* START Record list *
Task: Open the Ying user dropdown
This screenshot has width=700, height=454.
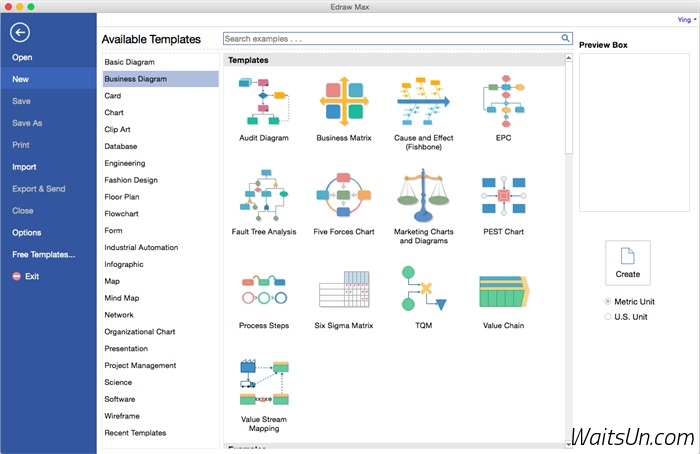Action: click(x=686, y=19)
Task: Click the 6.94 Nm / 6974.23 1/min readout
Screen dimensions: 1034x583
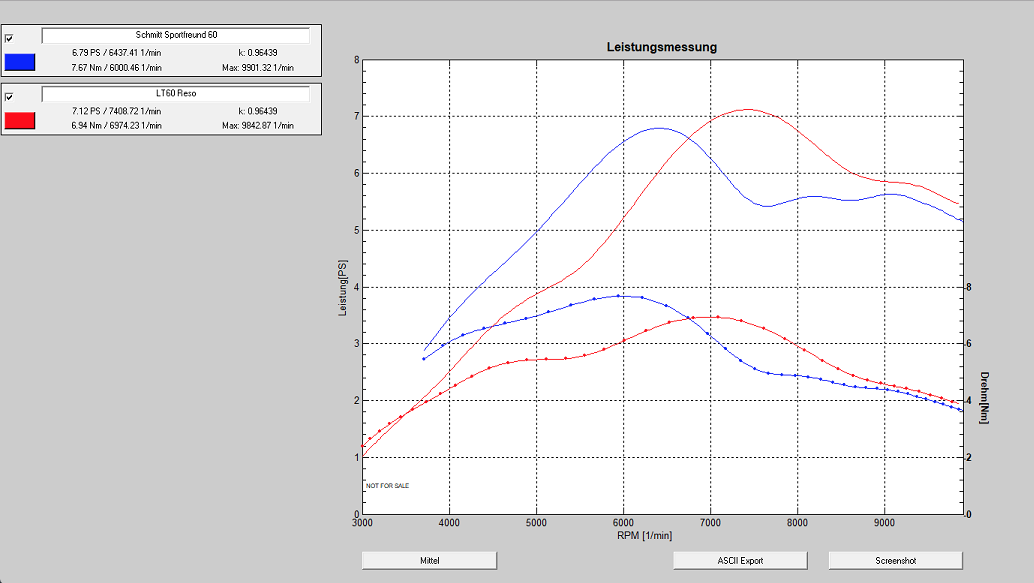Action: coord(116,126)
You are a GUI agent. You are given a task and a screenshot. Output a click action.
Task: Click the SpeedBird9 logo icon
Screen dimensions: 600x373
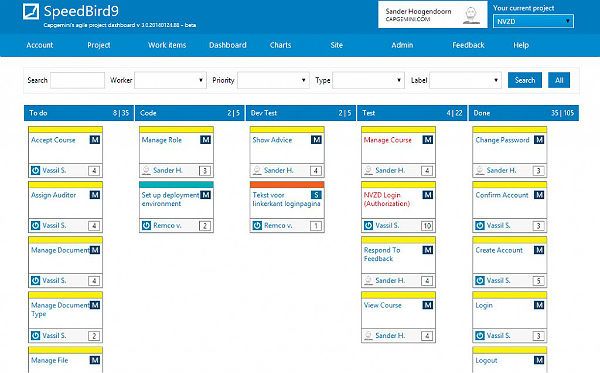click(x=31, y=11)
* END Record list *
* START Record list *
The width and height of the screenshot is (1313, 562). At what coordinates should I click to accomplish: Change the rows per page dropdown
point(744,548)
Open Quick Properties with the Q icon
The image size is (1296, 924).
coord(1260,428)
* END Record list *
* START Record list *
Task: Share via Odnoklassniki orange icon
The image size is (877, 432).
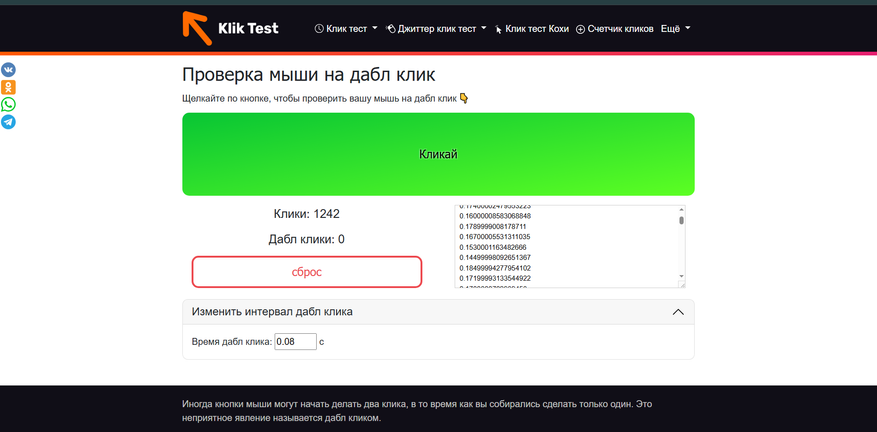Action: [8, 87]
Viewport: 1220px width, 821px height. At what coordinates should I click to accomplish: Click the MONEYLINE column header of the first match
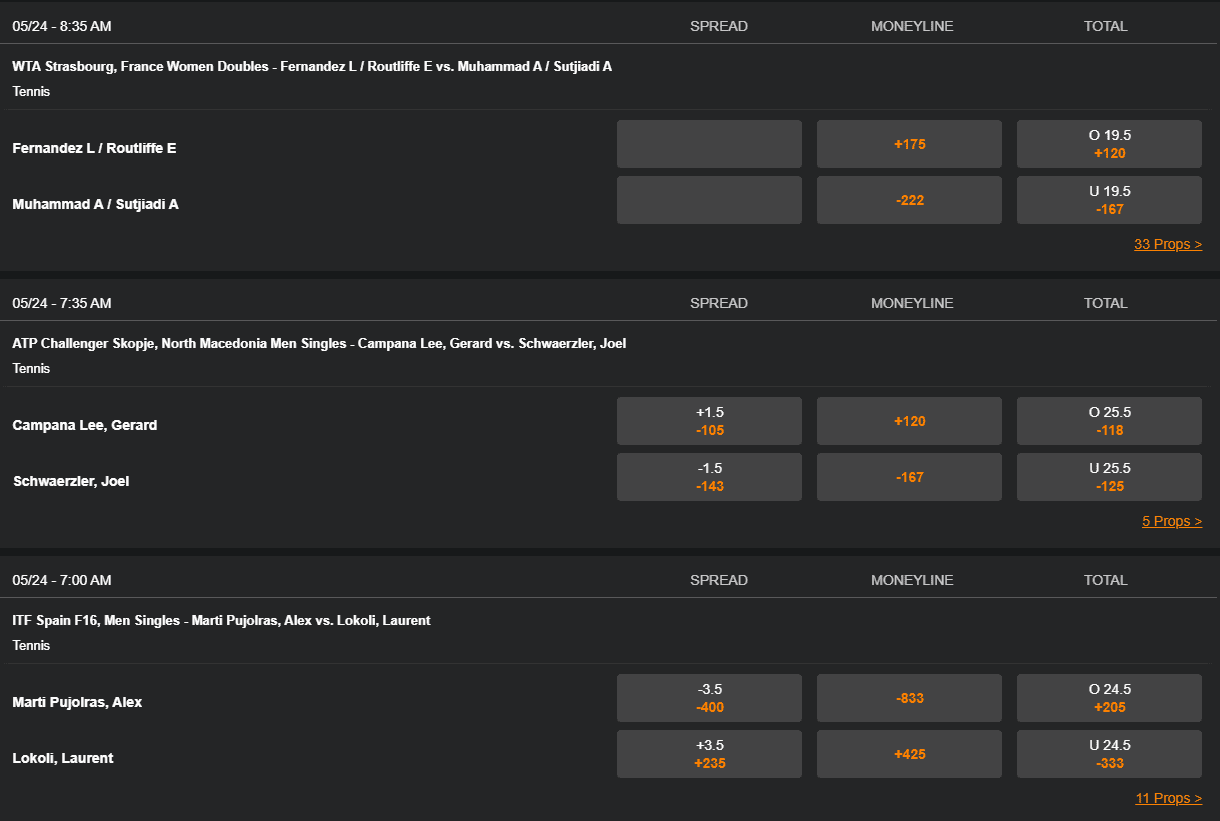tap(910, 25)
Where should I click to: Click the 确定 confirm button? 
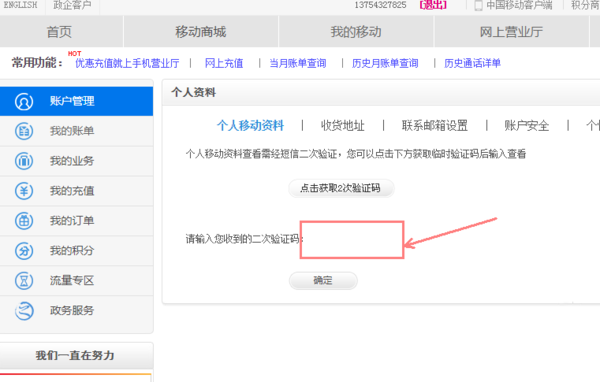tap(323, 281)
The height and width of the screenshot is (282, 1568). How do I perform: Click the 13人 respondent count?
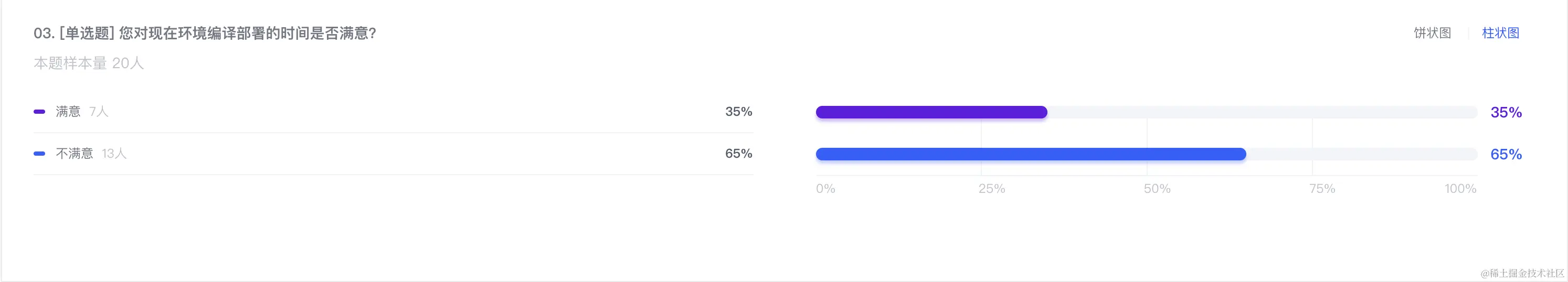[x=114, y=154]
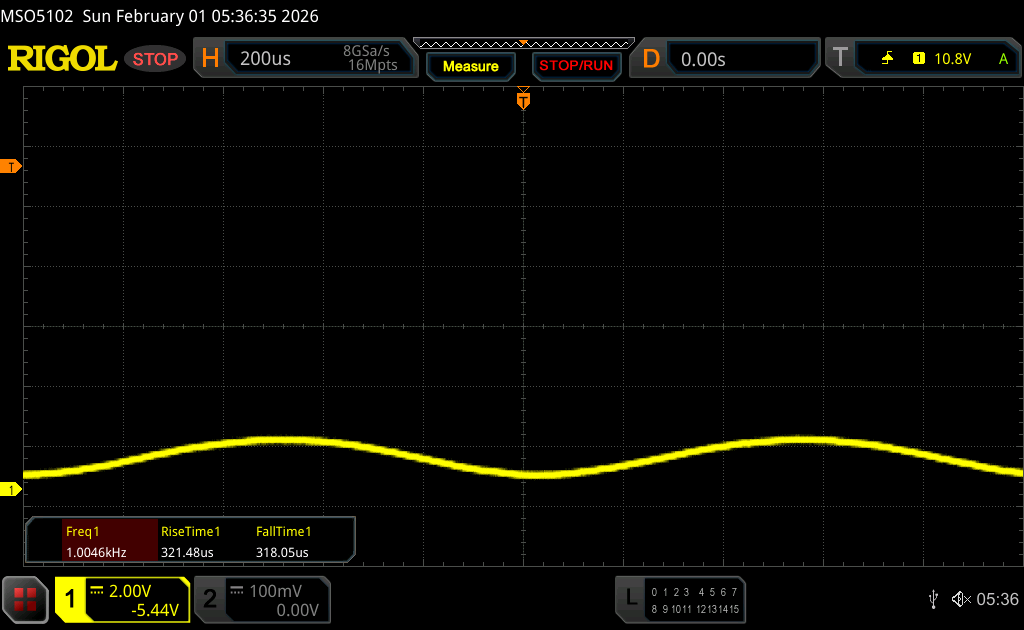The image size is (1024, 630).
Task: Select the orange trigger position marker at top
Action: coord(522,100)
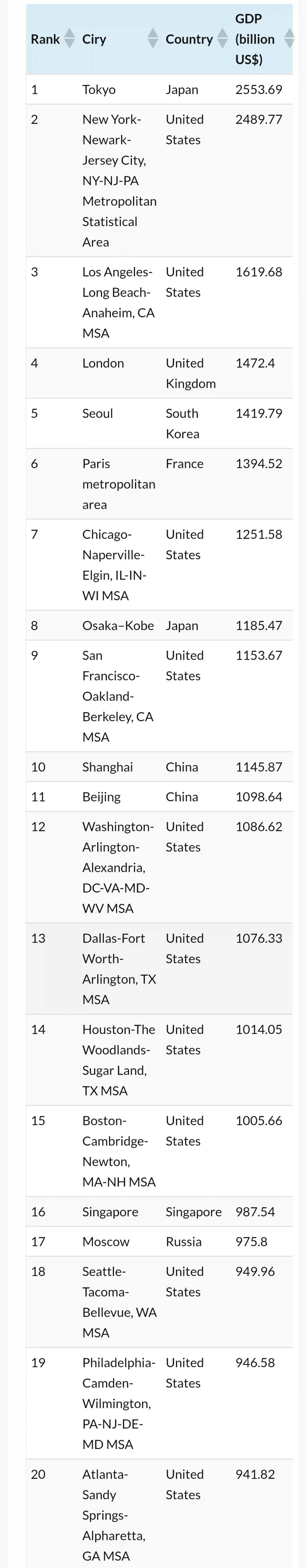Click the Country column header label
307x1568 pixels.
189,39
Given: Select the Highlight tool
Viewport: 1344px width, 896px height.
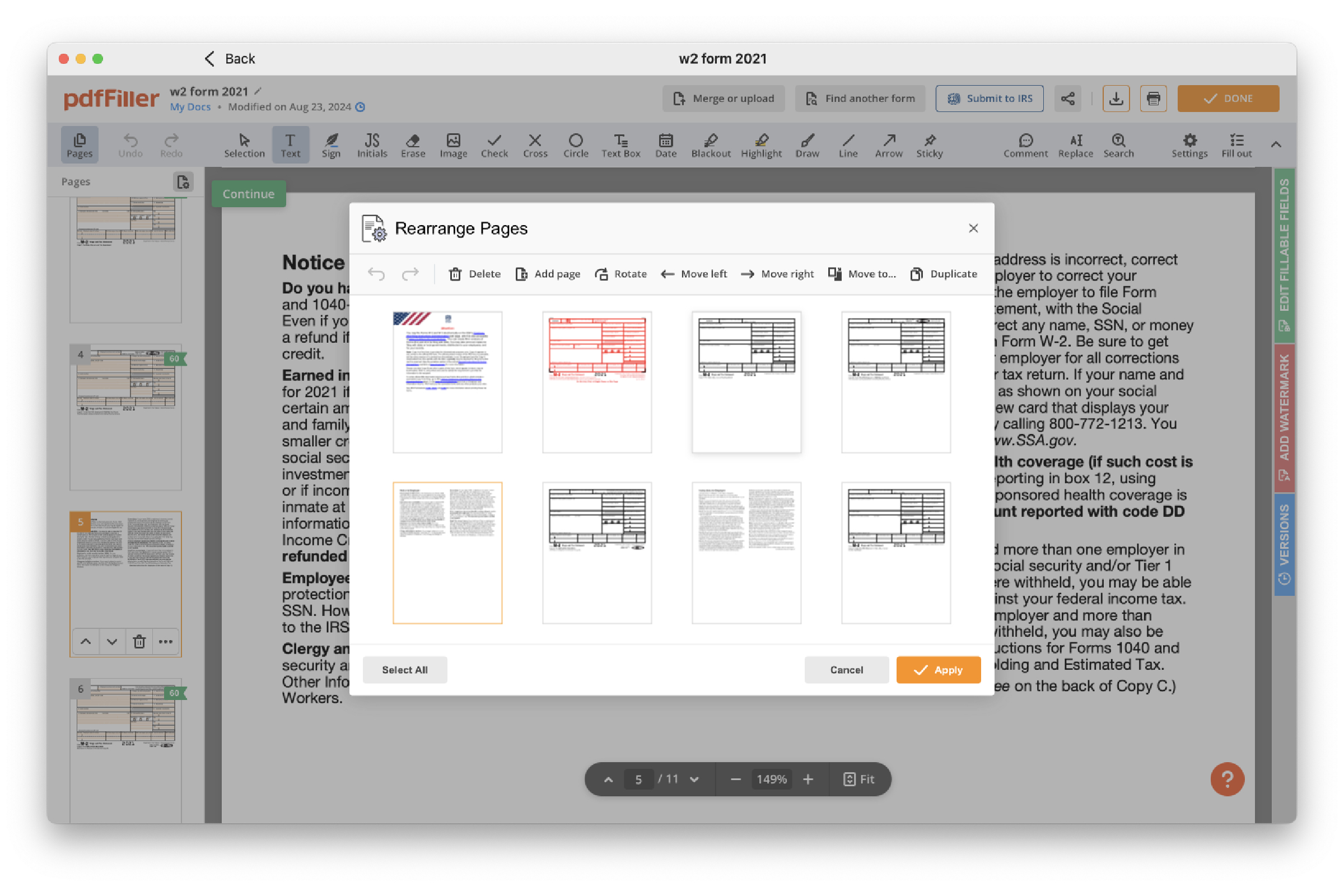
* END Record list *
● **Problem**
Repeat the lines between the one holding "Task: Click the 6.94" and the one holding "click(x=31, y=11)", inclusive, swapping "Screen dimensions" for "Image size" and keeping everything else unchanged. Leave the pictures out.

● **Response below**
Task: Click the 6.94 Nm / 6974.23 1/min readout
Image size: 1034x583
Action: coord(116,126)
You are a GUI agent. You are given a task and a screenshot. Output a click action.
Task: Click the SpeedBird9 logo icon
Image size: 600x373
click(x=31, y=11)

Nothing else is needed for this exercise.